* _Exercise passage_

Stock Markets March 3, 2026

Macquarie Gauges Iran Conflict Exposure Across Indian Hotel Chains

Broker breaks down geographic footprints, city revenue concentration and foreign traveler dependence for four major lodging names

By Jordan Park
Macquarie Gauges Iran Conflict Exposure Across Indian Hotel Chains

Macquarie has mapped the potential vulnerability of select Indian lodging and hotel companies to fallout from the Iran conflict, assessing each firm's presence in affected regions, the share of revenue sourced from key urban centres, and their dependence on international visitors. The broker ranks Lemon Tree Hotels as the most insulated, while Chalet Hotels, ITC Hotels and Indian Hotels carry varying degrees of exposure based on city concentration and foreign traveler mix.

Key Points

  • Macquarie evaluated hotels on geographic footprint in conflict-affected areas, revenue concentration in key cities and dependence on foreign travellers.

* _Directions_
Copy the Macquarie hotel article from "Macquarie has mapped" to "foreign traveler mix.", swapping "insulated" for "protected".

* _Provided material_
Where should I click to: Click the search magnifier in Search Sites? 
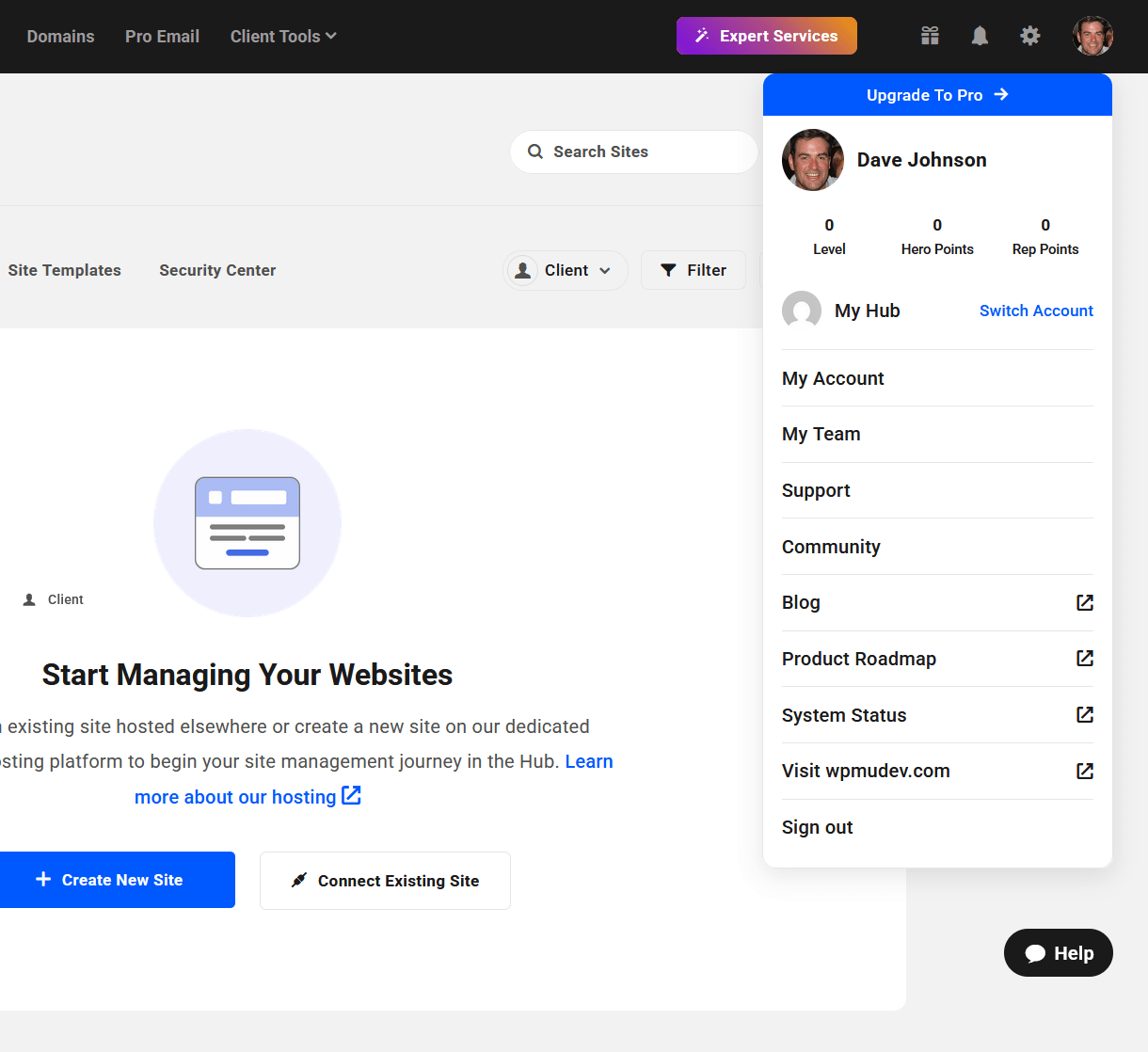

* _Result_
Macquarie has mapped the potential vulnerability of select Indian lodging and hotel companies to fallout from the Iran conflict, assessing each firm's presence in affected regions, the share of revenue sourced from key urban centres, and their dependence on international visitors. The broker ranks Lemon Tree Hotels as the most protected, while Chalet Hotels, ITC Hotels and Indian Hotels carry varying degrees of exposure based on city concentration and foreign traveler mix.